As that investigation was ongoing, the museum reopened in August as an online-only exhibit with a new name, though organizers have been careful to highlight that it was crowdfunded and was operating independently of the Alliance.
One Hong Kong digital rights activist who has relocated to Germany told The Washington Post the museum’s suppression will have a chilling effect and raise residents’ fears about the security law. “We are a step closer to implementing the Great Firewall in Hong Kong,” she said of Beijing’s Internet controls.
According to ArtNet, another cultural institution, The M+ Museum of contemporary art, which is due to open in Hong Kong in November to great anticipation, has removed Chinese conceptual artist Ai Weiwei’s famous Tiananmen “middle finger” photo from its website. The museum says it is waiting on a review from the government over whether it can feature Ai’s work.
In an op-ed for ArtNet about the removal, Ai said:
The fate of the M+ Museum that we are witnessing today brings to mind how certain other Western museums—the Centre Pompidou in Paris and the Victoria & Albert Museum and Tate Modern in London—recently have rushed to cozy up to China, bowing and scraping before the great rising authoritarian power, bubbling with flattery at every turn …
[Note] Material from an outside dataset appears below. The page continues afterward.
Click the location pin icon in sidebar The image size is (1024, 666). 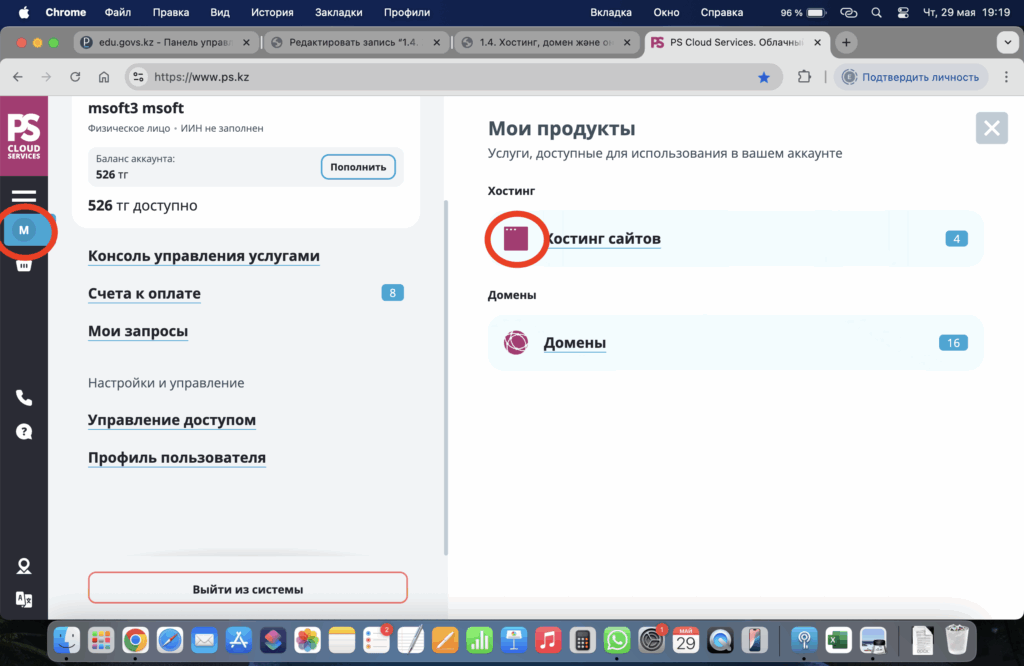pyautogui.click(x=24, y=566)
In China and elsewhere, political connections are the fuel of the economic colonialism that occupies the core of today’s surging globalization. In China’s state capitalism, high officials enjoy unchecked power and wield it in an environment totally empty of democratic supervision. As a consequence, behind the strong organizational structure of the Communist Party of China, there has arisen an immensely complex web of private interests of the highest-ranking Party families and their minions in the bureaucracies. No item of business with a foreign country can possibly go forward without involvement with this web. Shared corruption is the name of the game, and the pattern is so common as to be accepted as commonplace …
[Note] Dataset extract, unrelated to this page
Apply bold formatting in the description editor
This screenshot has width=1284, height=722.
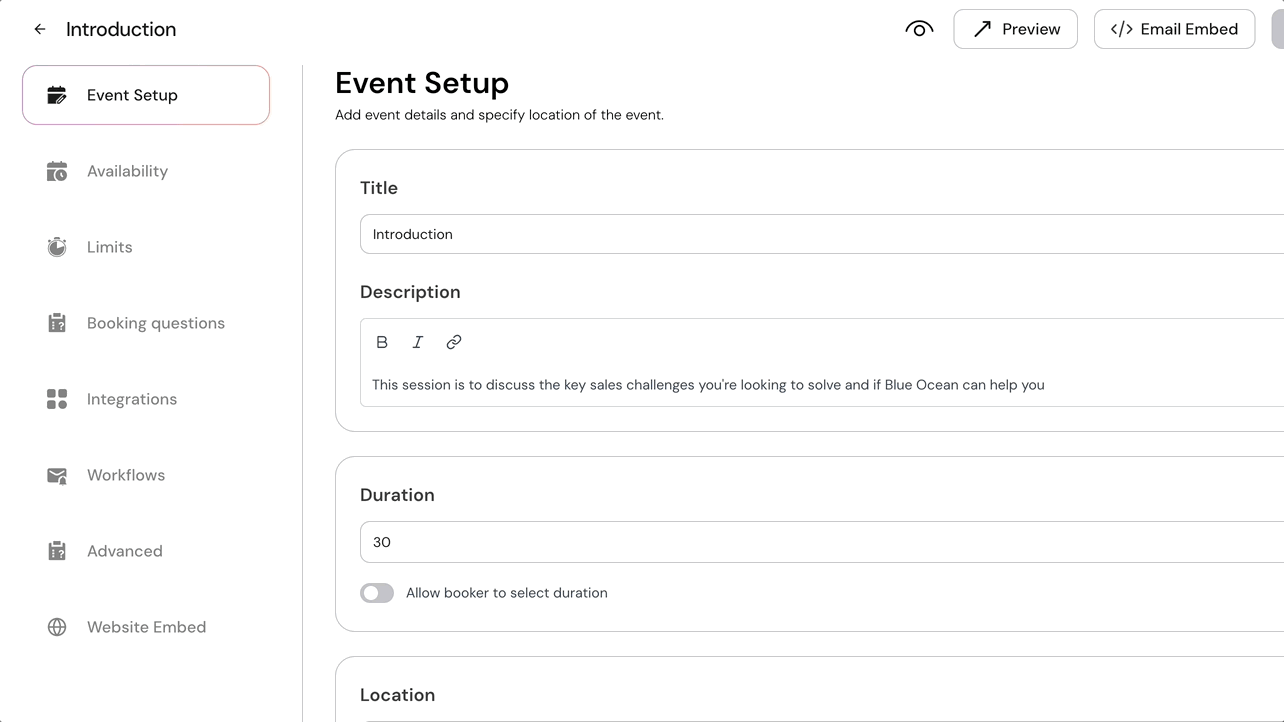tap(382, 341)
The Chinese regime’s goal, in this happy world to come, is to establish that its way of doing things is normal and legitimate. Its leaders are well aware that spread of its culture will enhance the allure of its political system. What Western museums and other art institutions want is to attract Chinese financial backing. At a personal level, movers and shakers in the Western art world are also looking for political and economic advantages inside China. Every museum in China, whether run by Chinese or Westerners, wants a special relationship with that one government, that one Party, whose favor is essential for success. This marks the final triumph of cultural globalization.
When the physical Tiananmen museum was raided in June, U.S. State Department deputy spokesperson Jalina Porter said on a briefing call, “The United States condemns actions by Hong Kong authorities that prompted organizers to close the June 4th Museum that commemorates the 1989 Tiananmen Square massacre.” She added “Hong Kong and Beijing authorities continue to silence dissenting voices by also attempting to erase the horrific massacre from history.”
So far, the Biden Administration has not commented on the CCP’s latest efforts to erase Tiananmen from Hong Kong’s cultural memory.